** 学習用テキスト **
この事例の依頼主
30代 男性
相談前の状況
依頼者は、バイクの運転中に自動車と接触、転倒してバイクが破損したほか、右手も骨折してしまいました。本件の依頼を受けたのは、比較的軽傷で済んだ事故の相手方から、先に損害賠償訴訟を提起され、その裁判の代理人として対応したことがきっかけでした。もっとも、この時点では、依頼者の方はまだ治療中であったため、当方は物損に関する反訴のみを提起していました。その後、依頼者は2度の手術を受けたものの、完治することなく症状が固定してしまいました。そこで、今度は事故の相手方に怪我の賠償を請求するため、再び本件の依頼を受けることになりました。
解決への流れ
受任後、まずは依頼者の代理人として被害者請求を行いました。その結果、第10級の後遺障害等級が認められました。その上で、次に、怪我の賠償を請求するための方法として、訴訟、又は、紛争処理センターへの斡旋申立てを行うことを検討しましたが、本件では、よりメリットが大きいと考えられる斡旋申立てにより解決を図ることにしました。そして、紛争処理センターでは、特に事故による将来の収入減少について、妥協することなく徹底的に争うことで、約3000万円が依頼者の怪我の損害として認められ、無事、保険会社とも示談により解決することができました。

** データセットの内容 **
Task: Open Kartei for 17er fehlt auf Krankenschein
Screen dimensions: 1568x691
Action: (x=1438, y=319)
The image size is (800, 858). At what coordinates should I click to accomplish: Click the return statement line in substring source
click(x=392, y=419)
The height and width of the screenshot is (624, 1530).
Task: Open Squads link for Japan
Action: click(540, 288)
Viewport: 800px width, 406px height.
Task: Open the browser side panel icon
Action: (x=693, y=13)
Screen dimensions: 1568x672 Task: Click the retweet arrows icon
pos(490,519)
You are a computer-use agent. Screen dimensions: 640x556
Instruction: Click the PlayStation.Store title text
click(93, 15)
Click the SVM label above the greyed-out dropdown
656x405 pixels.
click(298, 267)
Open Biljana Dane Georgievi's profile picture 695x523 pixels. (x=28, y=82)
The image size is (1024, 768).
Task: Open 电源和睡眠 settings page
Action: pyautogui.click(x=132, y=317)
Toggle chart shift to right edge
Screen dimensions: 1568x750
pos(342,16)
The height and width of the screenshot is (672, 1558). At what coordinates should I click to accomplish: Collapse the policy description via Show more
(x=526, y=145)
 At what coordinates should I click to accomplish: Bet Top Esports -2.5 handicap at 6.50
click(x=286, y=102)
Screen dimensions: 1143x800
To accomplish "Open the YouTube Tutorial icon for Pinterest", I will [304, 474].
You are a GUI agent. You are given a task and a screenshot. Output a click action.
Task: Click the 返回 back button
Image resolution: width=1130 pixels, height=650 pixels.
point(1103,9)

** 課題と演習 **
A. バイク事故の解決事例で、被害者請求の結果認められた後遺障害等級は何級ですか？
B. バイク事故の解決事例の本文を、最後の文の後から書き継いでください。

** 解答一覧 **
A. 第10級です。

B.
本件の依頼者とは、2度の手術を経た上での解決であったこともあり、2年以上の長いお付き合いとなりました。交通事故による怪我の損害賠償は、後遺障害等級が大きければ大きいほど、保険会社との間で損害額に関する争いも大きくなり、交通事故に関する専門的な法的知識が必要となります。また、交通事故の解決には、訴訟による解決だけでなく、紛争処理センターによる解決という選択肢もあり、それぞれにメリット、デメリットがあります。本件では、過去に取り扱った交通事故案件に関する多くの経験を踏まえ、訴訟よりも紛争処理センターでの解決の方がメリットが大きいと考えられたため、紛争処理センターによる解決を選択しました。結果、当方の主張もほぼ認められる形で、かつ、早期解決を図ることができ、依頼者にも非常に満足して頂くことができました。